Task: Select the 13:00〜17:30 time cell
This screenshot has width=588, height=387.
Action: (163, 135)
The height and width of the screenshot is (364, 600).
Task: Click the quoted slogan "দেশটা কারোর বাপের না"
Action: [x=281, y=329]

· · · · ·

Zwróć bez żadnych zmian wszystkie wiersze z pozycji powyżej.

-- Rozwiązanie zadania --
Task: Select the 13:00〜17:30 time cell
This screenshot has width=588, height=387.
Action: (163, 135)
The height and width of the screenshot is (364, 600).
Task: Click the quoted slogan "দেশটা কারোর বাপের না"
Action: [x=281, y=329]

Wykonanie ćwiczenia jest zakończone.